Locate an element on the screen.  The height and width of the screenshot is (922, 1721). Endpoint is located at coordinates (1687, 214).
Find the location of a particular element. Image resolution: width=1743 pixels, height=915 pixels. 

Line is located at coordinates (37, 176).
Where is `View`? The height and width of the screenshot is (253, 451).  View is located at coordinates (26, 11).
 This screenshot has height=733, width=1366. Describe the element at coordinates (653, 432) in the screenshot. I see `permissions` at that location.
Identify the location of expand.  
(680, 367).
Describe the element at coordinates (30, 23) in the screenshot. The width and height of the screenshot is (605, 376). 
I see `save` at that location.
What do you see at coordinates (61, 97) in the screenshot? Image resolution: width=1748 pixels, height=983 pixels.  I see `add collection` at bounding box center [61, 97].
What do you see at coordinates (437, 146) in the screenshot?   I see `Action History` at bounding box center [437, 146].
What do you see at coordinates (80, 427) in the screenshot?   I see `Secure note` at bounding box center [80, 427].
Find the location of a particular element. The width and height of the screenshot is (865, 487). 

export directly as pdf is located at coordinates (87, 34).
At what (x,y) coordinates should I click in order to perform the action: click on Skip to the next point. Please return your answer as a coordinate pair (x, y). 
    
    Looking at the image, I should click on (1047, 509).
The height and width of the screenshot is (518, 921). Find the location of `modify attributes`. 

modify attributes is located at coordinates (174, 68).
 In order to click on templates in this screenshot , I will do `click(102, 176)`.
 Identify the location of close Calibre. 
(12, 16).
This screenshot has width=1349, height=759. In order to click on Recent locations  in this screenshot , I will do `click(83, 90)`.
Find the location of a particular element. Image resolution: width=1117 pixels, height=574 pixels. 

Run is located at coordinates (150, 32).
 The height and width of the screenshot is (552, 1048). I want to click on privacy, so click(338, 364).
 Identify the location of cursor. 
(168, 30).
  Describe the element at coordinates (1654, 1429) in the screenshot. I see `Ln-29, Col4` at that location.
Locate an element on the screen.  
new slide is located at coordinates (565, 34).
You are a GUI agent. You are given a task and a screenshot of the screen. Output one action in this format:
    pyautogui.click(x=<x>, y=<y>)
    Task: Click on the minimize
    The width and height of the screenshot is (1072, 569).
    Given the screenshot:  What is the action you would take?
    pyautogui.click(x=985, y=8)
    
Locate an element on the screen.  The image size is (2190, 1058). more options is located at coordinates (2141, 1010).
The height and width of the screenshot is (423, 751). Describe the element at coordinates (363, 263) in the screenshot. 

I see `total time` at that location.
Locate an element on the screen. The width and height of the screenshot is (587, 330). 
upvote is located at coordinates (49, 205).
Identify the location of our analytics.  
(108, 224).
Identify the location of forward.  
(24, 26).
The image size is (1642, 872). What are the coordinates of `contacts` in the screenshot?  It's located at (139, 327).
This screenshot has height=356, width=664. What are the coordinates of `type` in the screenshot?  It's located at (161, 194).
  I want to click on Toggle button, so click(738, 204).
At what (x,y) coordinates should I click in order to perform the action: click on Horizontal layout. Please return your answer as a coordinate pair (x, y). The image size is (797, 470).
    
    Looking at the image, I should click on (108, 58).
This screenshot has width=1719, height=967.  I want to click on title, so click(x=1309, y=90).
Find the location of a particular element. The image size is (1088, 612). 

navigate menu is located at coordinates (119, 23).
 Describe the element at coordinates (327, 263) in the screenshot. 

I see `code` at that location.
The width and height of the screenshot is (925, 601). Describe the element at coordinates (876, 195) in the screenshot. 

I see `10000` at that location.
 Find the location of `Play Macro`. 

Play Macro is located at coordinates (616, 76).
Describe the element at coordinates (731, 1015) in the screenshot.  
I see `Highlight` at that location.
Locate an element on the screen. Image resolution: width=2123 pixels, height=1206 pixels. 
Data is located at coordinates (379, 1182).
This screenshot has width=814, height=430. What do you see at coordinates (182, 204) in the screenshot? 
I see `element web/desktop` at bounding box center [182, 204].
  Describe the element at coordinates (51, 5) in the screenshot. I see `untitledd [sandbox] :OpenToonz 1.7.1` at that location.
---*---
Aim of the exercise:
Reproduce the lines above verbatim, from the first to the last.

Final answer:
Locate an element on the screen.  The height and width of the screenshot is (922, 1721). Endpoint is located at coordinates (1687, 214).
Find the location of a particular element. Image resolution: width=1743 pixels, height=915 pixels. 

Line is located at coordinates (37, 176).
Where is `View`? The height and width of the screenshot is (253, 451).  View is located at coordinates (26, 11).
 This screenshot has height=733, width=1366. Describe the element at coordinates (653, 432) in the screenshot. I see `permissions` at that location.
Identify the location of expand.  
(680, 367).
Describe the element at coordinates (30, 23) in the screenshot. The width and height of the screenshot is (605, 376). 
I see `save` at that location.
What do you see at coordinates (61, 97) in the screenshot? Image resolution: width=1748 pixels, height=983 pixels.  I see `add collection` at bounding box center [61, 97].
What do you see at coordinates (437, 146) in the screenshot?   I see `Action History` at bounding box center [437, 146].
What do you see at coordinates (80, 427) in the screenshot?   I see `Secure note` at bounding box center [80, 427].
Find the location of a particular element. The width and height of the screenshot is (865, 487). 

export directly as pdf is located at coordinates (87, 34).
At what (x,y) coordinates should I click in order to perform the action: click on Skip to the next point. Please return your answer as a coordinate pair (x, y). 
    
    Looking at the image, I should click on (1047, 509).
The height and width of the screenshot is (518, 921). Find the location of `modify attributes`. 

modify attributes is located at coordinates (174, 68).
 In order to click on templates in this screenshot , I will do `click(102, 176)`.
 Identify the location of close Calibre. 
(12, 16).
This screenshot has width=1349, height=759. In order to click on Recent locations  in this screenshot , I will do `click(83, 90)`.
Find the location of a particular element. Image resolution: width=1117 pixels, height=574 pixels. 

Run is located at coordinates (150, 32).
 The height and width of the screenshot is (552, 1048). I want to click on privacy, so click(338, 364).
 Identify the location of cursor. 
(168, 30).
  Describe the element at coordinates (1654, 1429) in the screenshot. I see `Ln-29, Col4` at that location.
Locate an element on the screen.  
new slide is located at coordinates (565, 34).
You are a GUI agent. You are given a task and a screenshot of the screen. Output one action in this format:
    pyautogui.click(x=<x>, y=<y>)
    Task: Click on the minimize
    The width and height of the screenshot is (1072, 569).
    Given the screenshot:  What is the action you would take?
    pyautogui.click(x=985, y=8)
    
Locate an element on the screen.  The image size is (2190, 1058). more options is located at coordinates (2141, 1010).
The height and width of the screenshot is (423, 751). Describe the element at coordinates (363, 263) in the screenshot. 

I see `total time` at that location.
Locate an element on the screen. The width and height of the screenshot is (587, 330). 
upvote is located at coordinates (49, 205).
Identify the location of our analytics.  
(108, 224).
Identify the location of forward.  
(24, 26).
The image size is (1642, 872). What are the coordinates of `contacts` in the screenshot?  It's located at (139, 327).
This screenshot has height=356, width=664. What are the coordinates of `type` in the screenshot?  It's located at (161, 194).
  I want to click on Toggle button, so click(738, 204).
At what (x,y) coordinates should I click in order to perform the action: click on Horizontal layout. Please return your answer as a coordinate pair (x, y). The image size is (797, 470).
    
    Looking at the image, I should click on (108, 58).
This screenshot has width=1719, height=967.  I want to click on title, so click(x=1309, y=90).
Find the location of a particular element. The image size is (1088, 612). 

navigate menu is located at coordinates (119, 23).
 Describe the element at coordinates (327, 263) in the screenshot. 

I see `code` at that location.
The width and height of the screenshot is (925, 601). Describe the element at coordinates (876, 195) in the screenshot. 

I see `10000` at that location.
 Find the location of `Play Macro`. 

Play Macro is located at coordinates (616, 76).
Describe the element at coordinates (731, 1015) in the screenshot.  
I see `Highlight` at that location.
Locate an element on the screen. Image resolution: width=2123 pixels, height=1206 pixels. 
Data is located at coordinates (379, 1182).
This screenshot has width=814, height=430. What do you see at coordinates (182, 204) in the screenshot? 
I see `element web/desktop` at bounding box center [182, 204].
  Describe the element at coordinates (51, 5) in the screenshot. I see `untitledd [sandbox] :OpenToonz 1.7.1` at that location.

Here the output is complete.